Moving home is never easy, but in the Brentford Community Stadium they have a more permanent base. Now they need to show they can make it work on the field.
London Irish haven’t won a game of rugby in the Premiership since April. In their last 11 played matches they have lost nine and drawn two. They have the squad and facilities to challenge for top-flight European places, so what is going so wrong?
Irish’s Crazy Quarter
The rugby isn’t bad. In fact, it’s very entertaining. The squad is of high quality; a mixture of home-grown talent and classy foreign imports. It’s just not adding up to an 80-minute performance, and opposition sides find Irish too easy to suss out during this period of the match.
The team tends to have a quarter of each match where anything goes. Almost as if their footballing neighbours, Brentford, have turned up, the Exiles tend to open up and try a little bit of everything.
Often it works in part, with the side able to use their exciting wingers, Ollie Hassell-Collins and Ben Loader, to run onto flat passes and kicks in behind, often to score.
However, when a game becomes so loose, it’s inevitable that you too will become defensively shaky. Irish, for that 20 minutes per game, often become leaky. Easier to bulldoze over, easier to break down and easier to get through and behind.
The rugby is of the “you score 20 and we’ll score 21” mentality. But when they come up against more rounded squads, they struggle to outscore their opponents. They even struggled against Worcester, who have just two wins in 26.
Agustin Creevy, the former Argentina captain, and Australian duo Rob Simmons and Adam Coleman are more experienced heads among the very talented but youthful English-qualified players.
But Irish suffer when those quality imports are substituted. Very few squads can replace such quality with equivalent talent, and Irish are no different. Their young side simply doesn’t have the rugby knowhow that the likes of Creevy have: getting out of ruts, turning the screw and not slowing down when in the lead.

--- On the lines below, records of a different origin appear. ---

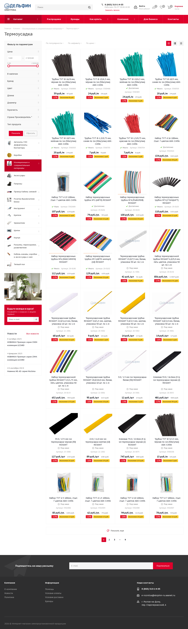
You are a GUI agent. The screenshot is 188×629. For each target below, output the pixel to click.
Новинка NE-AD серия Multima (21, 371)
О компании (10, 589)
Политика (9, 597)
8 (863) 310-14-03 (114, 4)
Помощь (49, 589)
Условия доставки (54, 597)
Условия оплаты (53, 593)
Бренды (49, 601)
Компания (9, 583)
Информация (52, 583)
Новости (8, 593)
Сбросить (30, 133)
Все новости (32, 333)
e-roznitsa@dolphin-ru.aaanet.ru (158, 595)
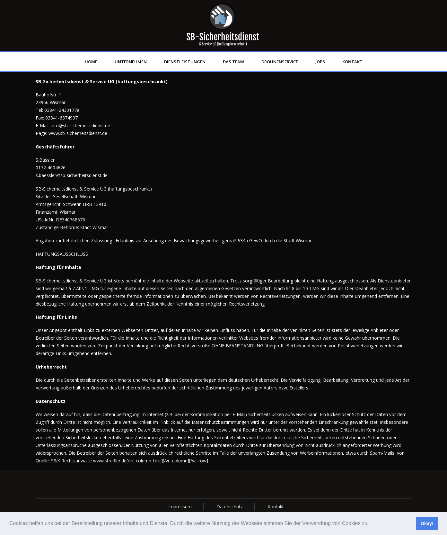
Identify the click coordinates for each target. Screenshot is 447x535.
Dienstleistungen (185, 62)
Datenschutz (229, 507)
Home (91, 62)
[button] (371, 524)
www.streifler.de (110, 461)
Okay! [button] (427, 523)
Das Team (233, 62)
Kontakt (352, 62)
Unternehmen (131, 62)
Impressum (180, 507)
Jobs (320, 62)
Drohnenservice (279, 62)
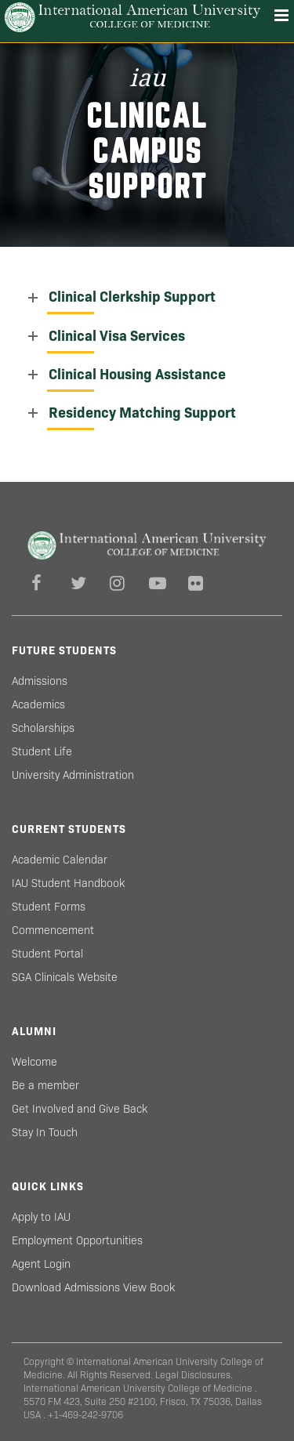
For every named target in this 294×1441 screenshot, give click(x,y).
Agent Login (41, 1264)
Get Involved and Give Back (79, 1109)
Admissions (39, 681)
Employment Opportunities (77, 1240)
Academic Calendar (59, 860)
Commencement (53, 930)
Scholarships (43, 728)
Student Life (42, 751)
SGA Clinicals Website (65, 977)
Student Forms (48, 907)
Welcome (34, 1062)
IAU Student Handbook (68, 883)
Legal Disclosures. (194, 1375)
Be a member (45, 1085)
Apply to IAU (41, 1217)
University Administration (73, 775)
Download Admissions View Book (93, 1287)
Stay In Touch (45, 1132)
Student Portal (47, 954)
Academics (38, 704)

Without true leadership across the entire 80 minutes, in both the forwards and the backs, Irish have struggled to close games out and attract new stars or keep the existing talent.
Just Hold On
Irish have always provided fertile ground for English talent. Their very strong academy tends to nurture players before other clubs snap up the best. Anthony Watson, Marland Yarde, Jonathan Joseph and Jack and Tom Willis were all part of the London Irish set-up when the side was based in Reading.
Their performances on the field may not be earning wins for the club, but some of the individual displays will be raising eyebrows elsewhere. Quality on the wings and young forwards learning off some of the Premiership’s best can only add to their value.
The question for Irish is: do we win now or lose everything later?
Without a win in the next couple of weekends: senior players and their agents will begin looking elsewhere for contracts, non-season ticket holders will question whether they should attend and the owners will eventually wonder whether the project worth the effort.
It’ll come for Irish. But until it does, until that rut of not winning comes to a conclusion, having the belief they can turn around matches in the manner of defending champions Harlequins will be ephemeral.